- _EXERCISE BRIEF_
An exact retyping of all lines below is the answer; pictures do not belong in it.

(Stored records)
========
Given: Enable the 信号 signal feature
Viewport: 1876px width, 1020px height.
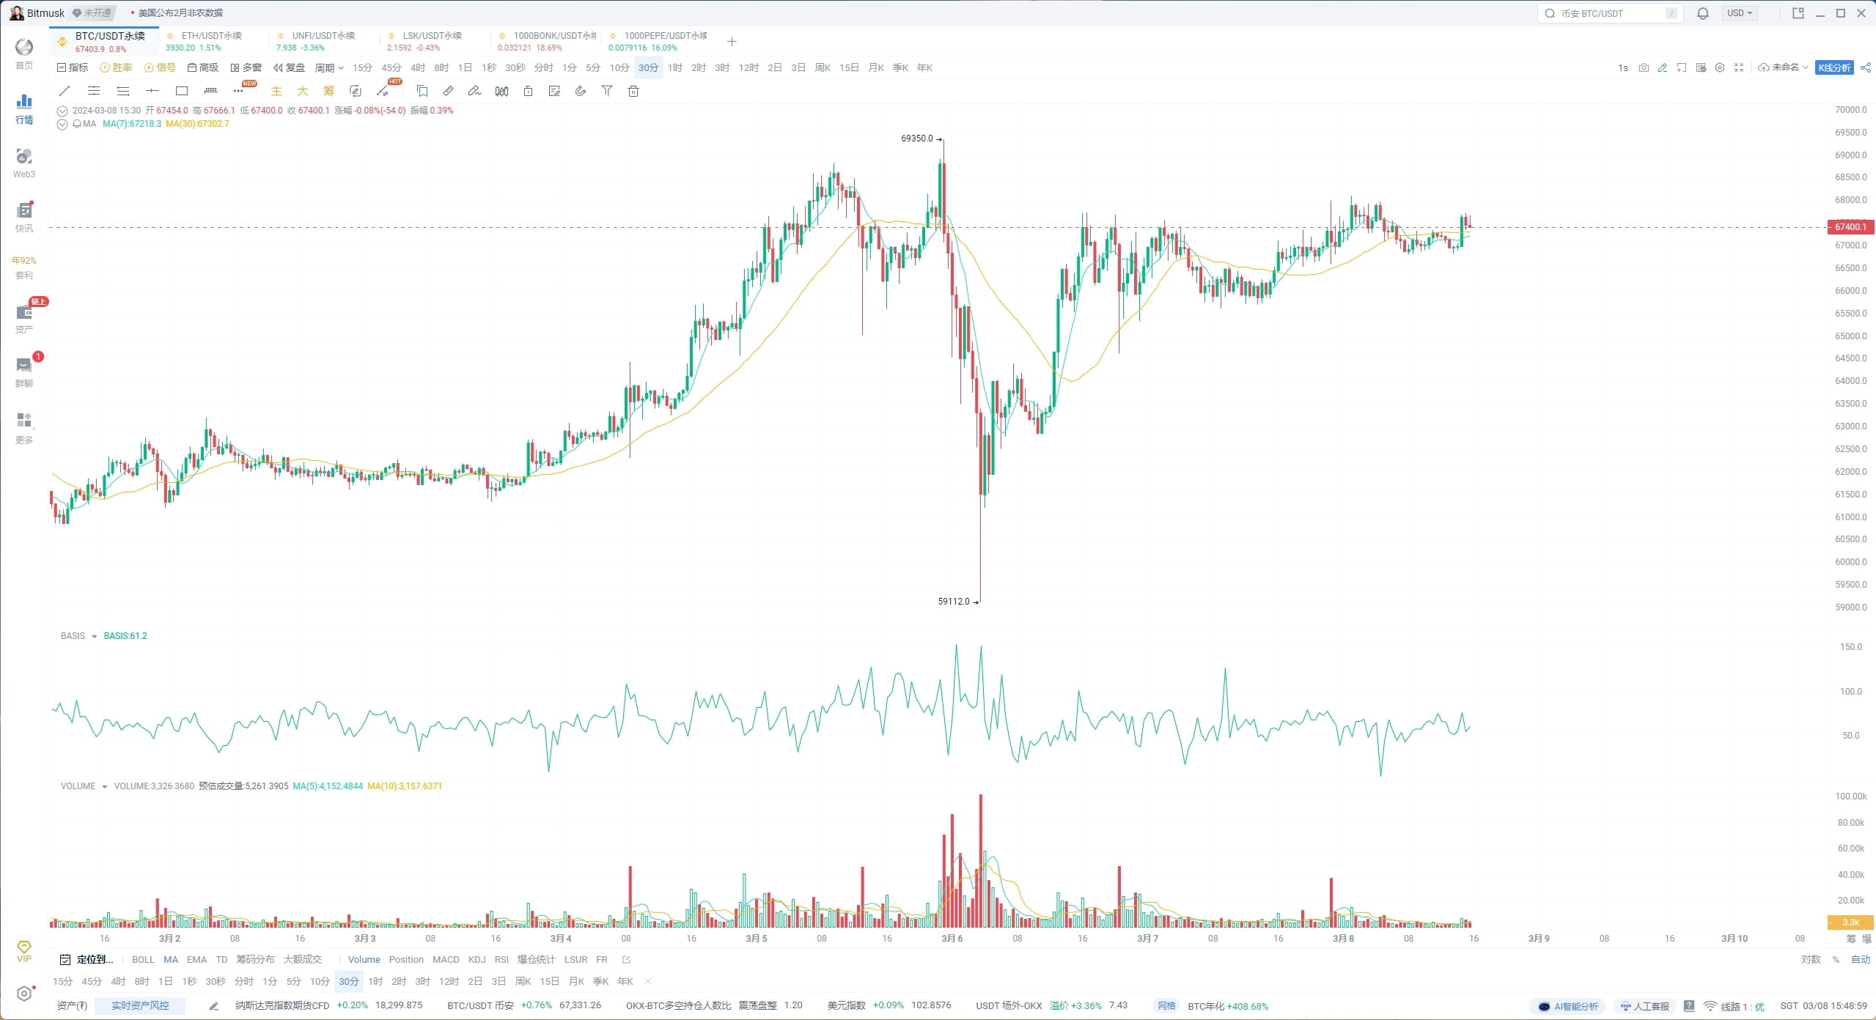Looking at the screenshot, I should [x=161, y=67].
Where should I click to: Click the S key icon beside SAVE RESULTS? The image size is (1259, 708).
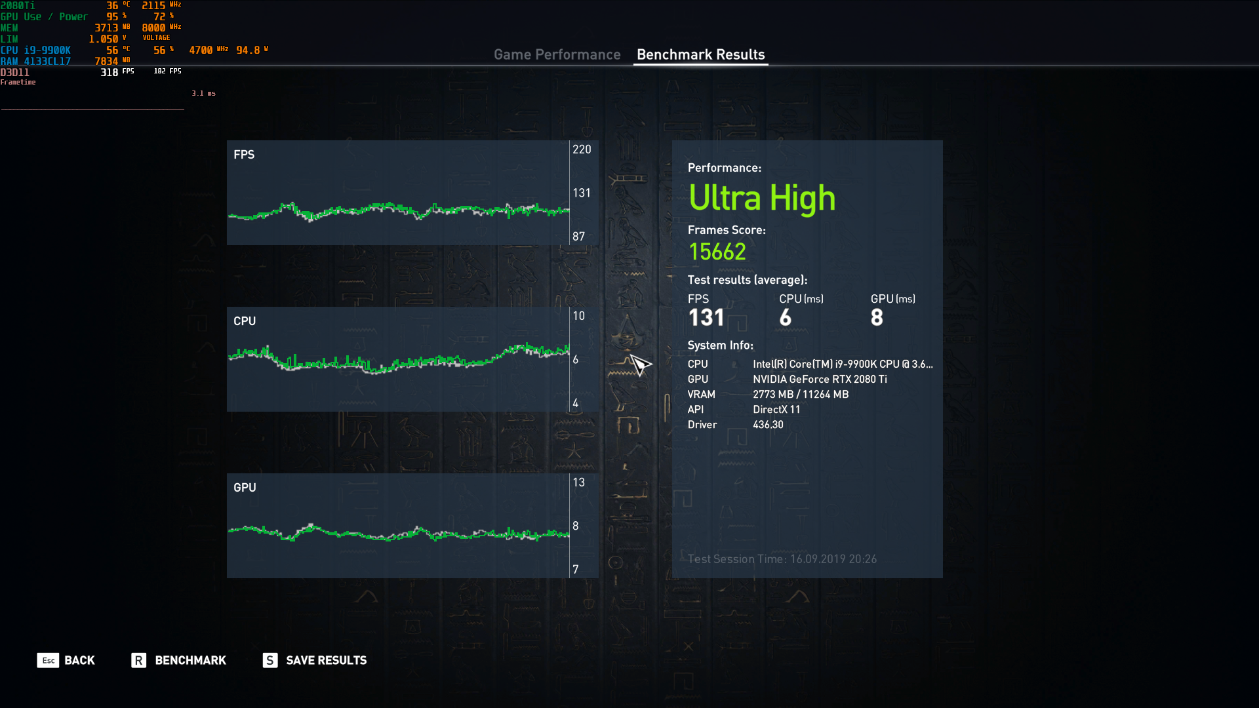pos(270,660)
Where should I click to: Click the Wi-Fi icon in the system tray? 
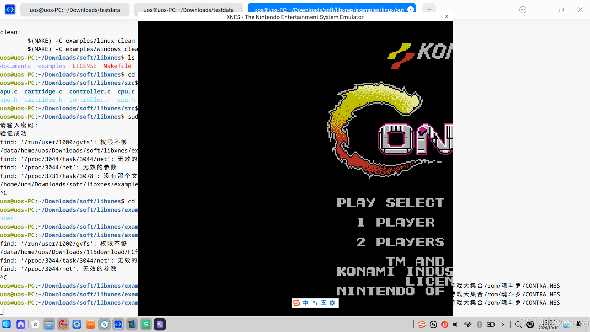(468, 324)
========
- _RESPONSE AREA_
Given: Enable the 信号 signal feature
Viewport: 1876px width, 1020px height.
Looking at the screenshot, I should [x=161, y=67].
Where should I click to: Click the S key icon beside SAVE RESULTS? The image size is (1259, 708).
pos(270,660)
Where should I click to: Click the Wi-Fi icon in the system tray? 
(468, 324)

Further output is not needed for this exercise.